• [Kutipan Halaman]
Strategi Nasional Sanitasi Total Berbasis Masyarakat mengandung strategi
nasional yang menginduk dan menjadi kelengkapan bagian dari pada Kebijakan
Nasional Air Minum dan Penyehatan Lingkungan Berbasis Masyarakat (AMPL-BM).
Tantangan yang dihadapi Indonesia terkait dengan masalah air minum, higiene
dan sanitasi masih sangat besar. Hasil studi Indonesia Sanitation Sector Development
Program (ISSDP) tahun 2006, menunjukkan 47% masyarakat masih berperilaku
buang air besar ke sungai, sawah, kolam, kebun dan tempat terbuka.
Untuk itu maksud dan tujuan dari STBM tersebut untuk meningkatkan kesadaran
akan kondisi yang sangat tidak bersih dan tidak nyaman di timbulkan.
Metode pemberdayaan masyarakat (dengan metode CLTS) sebagai inti gerakan
STBM ini, bertujuan untuk memicu masyarakat untuk memperbaiki sarana sanitasi,
dengan adanya pemicuan ini target utama dapat tercapai yaitu: merubah perilaku
sanitasi dari masyarakat yang masih melakukan kebiasaan BAB di sembarang tempat.
Faktor-faktor yang harus dipicu beserta metode yang digunakan dalam kegiatan
STBM untuk menumbuhkan perubahan perilaku sanitasi dalam suatu komunitas
(Depke RI, 2008).
Berbagai faktor yang harus dipicu beserta cara pelaksanaannya antara adalah
rasa jijik, rasa malu, membangkitkan rasa takut sakit, serta sentuhan pada aspek
agama terkait dogma dan dalil buang air besar sembarangan. Sedangkan metode yang
dipakai untuk membangkitkan kondisi komunitas ini antara lain dengan transect walk
dengan sasaran tempat BAB terbuka yang masih dilakukan oleh masyarakat, demo air
dengan kandungan tinja, perhitungan bersama terhadap jumlah tinja yang berada di
sekitar masyarakat, pemetaan rumah warga yang belum akses jamban, belajar
bersama proses dan alur kontaminasi oleh tinja. Berbagai tool tersebut dilakukan
dengan teknik focus group discussion (FGD).

• [Data Latihan]
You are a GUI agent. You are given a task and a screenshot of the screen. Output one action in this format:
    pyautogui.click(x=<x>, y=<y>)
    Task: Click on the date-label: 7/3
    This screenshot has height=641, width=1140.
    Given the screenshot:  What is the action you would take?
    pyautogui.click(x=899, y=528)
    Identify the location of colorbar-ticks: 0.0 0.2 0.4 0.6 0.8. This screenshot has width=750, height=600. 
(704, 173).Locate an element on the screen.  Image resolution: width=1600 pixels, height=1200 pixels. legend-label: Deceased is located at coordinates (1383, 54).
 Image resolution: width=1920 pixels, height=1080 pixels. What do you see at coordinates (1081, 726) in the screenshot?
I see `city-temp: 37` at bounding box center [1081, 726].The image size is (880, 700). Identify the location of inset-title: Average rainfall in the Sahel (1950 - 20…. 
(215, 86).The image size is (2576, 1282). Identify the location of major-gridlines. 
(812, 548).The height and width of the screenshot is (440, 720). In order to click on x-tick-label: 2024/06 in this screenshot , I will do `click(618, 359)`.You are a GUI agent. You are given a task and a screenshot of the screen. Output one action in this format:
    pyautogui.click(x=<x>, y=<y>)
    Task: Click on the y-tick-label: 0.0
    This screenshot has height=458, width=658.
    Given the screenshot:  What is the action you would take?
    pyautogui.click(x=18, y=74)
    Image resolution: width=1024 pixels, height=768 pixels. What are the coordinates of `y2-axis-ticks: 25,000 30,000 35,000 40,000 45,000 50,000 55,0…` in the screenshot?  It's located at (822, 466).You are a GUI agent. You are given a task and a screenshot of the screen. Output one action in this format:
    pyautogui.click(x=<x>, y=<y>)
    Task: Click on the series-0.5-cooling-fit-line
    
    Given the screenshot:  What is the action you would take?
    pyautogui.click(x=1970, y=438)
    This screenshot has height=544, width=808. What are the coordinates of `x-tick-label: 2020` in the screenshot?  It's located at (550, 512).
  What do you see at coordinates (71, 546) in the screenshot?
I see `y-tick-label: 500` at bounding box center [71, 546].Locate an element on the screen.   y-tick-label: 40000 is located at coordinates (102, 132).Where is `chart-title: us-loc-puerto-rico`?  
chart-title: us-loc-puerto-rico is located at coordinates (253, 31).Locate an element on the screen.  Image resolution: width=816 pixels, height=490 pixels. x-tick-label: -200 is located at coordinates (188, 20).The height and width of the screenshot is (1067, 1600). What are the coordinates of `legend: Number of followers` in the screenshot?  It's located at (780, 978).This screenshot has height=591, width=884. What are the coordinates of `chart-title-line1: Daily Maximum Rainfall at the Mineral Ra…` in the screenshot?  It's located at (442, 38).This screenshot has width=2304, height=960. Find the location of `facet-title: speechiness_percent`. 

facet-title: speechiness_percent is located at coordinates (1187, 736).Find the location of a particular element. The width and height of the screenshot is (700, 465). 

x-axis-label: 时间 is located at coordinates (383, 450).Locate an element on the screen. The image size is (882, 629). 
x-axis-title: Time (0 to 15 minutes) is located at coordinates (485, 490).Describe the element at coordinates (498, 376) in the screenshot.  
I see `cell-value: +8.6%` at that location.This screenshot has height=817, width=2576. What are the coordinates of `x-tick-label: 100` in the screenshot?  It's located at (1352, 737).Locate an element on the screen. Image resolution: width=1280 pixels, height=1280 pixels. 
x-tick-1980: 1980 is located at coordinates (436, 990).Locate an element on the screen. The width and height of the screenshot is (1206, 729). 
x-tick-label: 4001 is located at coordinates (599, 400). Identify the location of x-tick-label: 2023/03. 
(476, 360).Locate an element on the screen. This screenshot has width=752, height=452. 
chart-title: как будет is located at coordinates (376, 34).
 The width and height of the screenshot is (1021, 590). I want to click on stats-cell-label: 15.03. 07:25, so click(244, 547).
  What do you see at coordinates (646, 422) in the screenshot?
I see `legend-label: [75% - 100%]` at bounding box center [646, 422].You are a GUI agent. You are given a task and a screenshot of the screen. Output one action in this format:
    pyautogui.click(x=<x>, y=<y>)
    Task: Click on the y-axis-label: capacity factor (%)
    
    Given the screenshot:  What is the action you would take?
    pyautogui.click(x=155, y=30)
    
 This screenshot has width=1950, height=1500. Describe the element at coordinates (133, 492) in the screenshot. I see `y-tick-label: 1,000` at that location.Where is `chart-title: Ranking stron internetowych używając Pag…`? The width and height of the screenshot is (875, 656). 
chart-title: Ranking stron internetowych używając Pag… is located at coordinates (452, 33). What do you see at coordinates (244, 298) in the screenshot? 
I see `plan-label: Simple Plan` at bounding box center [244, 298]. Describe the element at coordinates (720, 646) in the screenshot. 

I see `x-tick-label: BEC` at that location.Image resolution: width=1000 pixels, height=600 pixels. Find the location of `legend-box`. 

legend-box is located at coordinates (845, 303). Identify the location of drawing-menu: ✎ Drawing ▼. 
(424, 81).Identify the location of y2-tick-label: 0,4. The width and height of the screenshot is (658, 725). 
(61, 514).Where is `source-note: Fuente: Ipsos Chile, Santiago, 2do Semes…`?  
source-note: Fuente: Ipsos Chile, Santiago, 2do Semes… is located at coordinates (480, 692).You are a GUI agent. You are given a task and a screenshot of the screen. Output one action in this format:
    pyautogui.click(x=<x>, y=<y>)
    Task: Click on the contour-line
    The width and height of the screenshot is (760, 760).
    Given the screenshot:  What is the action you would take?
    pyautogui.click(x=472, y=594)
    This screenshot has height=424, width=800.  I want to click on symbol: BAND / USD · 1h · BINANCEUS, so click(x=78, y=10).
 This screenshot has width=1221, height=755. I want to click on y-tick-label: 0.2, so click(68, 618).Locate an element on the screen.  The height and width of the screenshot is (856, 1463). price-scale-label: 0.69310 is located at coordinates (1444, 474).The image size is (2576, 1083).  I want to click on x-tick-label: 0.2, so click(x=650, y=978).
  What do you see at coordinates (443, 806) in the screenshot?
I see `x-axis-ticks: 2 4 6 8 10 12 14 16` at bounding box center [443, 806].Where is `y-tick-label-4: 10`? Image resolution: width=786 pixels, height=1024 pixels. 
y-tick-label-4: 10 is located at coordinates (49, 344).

• [Petunjuk Latihan]
a) Kutip dengan tepat bagian teks tentang sanitasi total berbasis masyarakat yang dimulai dengan "Tantangan yang dihadapi" dan berlanjut hingga "dan tempat terbuka.".
b) Tulis lanjutan teks tentang sanitasi total berbasis masyarakat, dimulai setelah kalimat terakhirnya.

• [Jawaban Tiap Tugas]
a)
Tantangan yang dihadapi Indonesia terkait dengan masalah air minum, higiene
dan sanitasi masih sangat besar. Hasil studi Indonesia Sanitation Sector Development
Program (ISSDP) tahun 2006, menunjukkan 47% masyarakat masih berperilaku
buang air besar ke sungai, sawah, kolam, kebun dan tempat terbuka.

b)
STBM juga memiliki tujuan pemicu pada anak-anak, diantaranya :
1. Anak-anak tidak lagi bab sembarangan;
2. Anak-anak mengetahui akibat dari bab sembarangan;
3. Anak-anak mengetahui jenis penyakit yang diakibatkan oleh bab
sembarangan;
4. Anak-anak berpartsisipasi dalam rangka membangun sanitasi di
lingkungannya;
5. Anak-anak bisa melindungi diri dari :
a. penyakit ( diare, malaria, penyakit kulit);
b. pelecehan seksual dari terlihatnya aurat ketika bab ditempat terbuka;
c. bahaya binatang buas seperti ular;
d. terinjaknya harga diri (terutama anak perempuan).
B. INDIKATOR KEMISKINAN
Kemiskinan pada dasarnya di definisikan sebagai suatu kondisi dimana seseorang
atau sekelompok orang, tidak mampu memenuhi hak-hak dasarnya untuk
mempertahankan dan mengembangkan kehidupan yang bermartabat.
Indikator utama kemiskinan menurut BAPPENAS dapat dilihat dari :
1. kurangnya pangan, sandang dan perumahan yang tidak layak;
2. terbatasnya kepemilikan tanah dan alat-alat produktif;
3. kuranya kemampuan membaca dan menulis;
4. kurangnya jaminan dan kesejahteraan hidup;
5. kerentanan dan keterpurukan dalam bidang sosial dan ekonomi;
6. ketakberdayaan atau daya tawar yang rendah;
7. akses terhadap ilmu pengetahuan yang terbatas.
Salah satu program kesehatan yang mendukung MDG’s adalah Sanitasi Total
Berbasis Masyarakat (STBM).
Pemerintah telah memberikan perhatian di bidang hygiene dan sanitasi dengan
menetapkan Open Defecation Free dan peningkatan perilaku hidup bersih dan sehat pada
tahun 2009 dalam Rencana Pembangunan Jangka Menengah Nasional (RPJMN) Tahun
2004 - 2009. Hal ini sejalan dengan komitmen pemerintah dalam mencapai
target Millennium Development Goals (MDGs) tahun 2015, yaitu meningkatkan akses air
minum dan sanitasi dasar secara berkesinambungan kepada separuh dari proporsi
penduduk yang belum mendapatkan akses. Menyadari hal tersebut di atas, pemerintah
telah melaksanakan beberapa kegiatan, antara lain melakukan uji coba
implementasi Community Led Total Sanitation (CLTS) di 6 Kabupaten pada tahun 2005,
dilanjutkan dengan pencanangan gerakan sanitasi total oleh Menteri Kesehatan pada
tahun 2006 di Sumatera Barat serta pencanangan kampanye cuci tangan secara nasional
oleh Menko Kesra bersama Mendiknas dan Meneg Pemberdayaan Perempuan tahun
2007.
Sebagai tindak lanjut, dilakukan replikasi CLTS di berbagai lokasi oleh berbagai
lembaga, baik pemerintah maupun non pemerintah, yang menghasilkan perubahan
perilaku buang air besar di sembarang tempat, sehingga pada tahun 2006 sebanyak 160
desa telah ODF dan tahun 2007 mencapai 500 desa. (Depkes, 2007).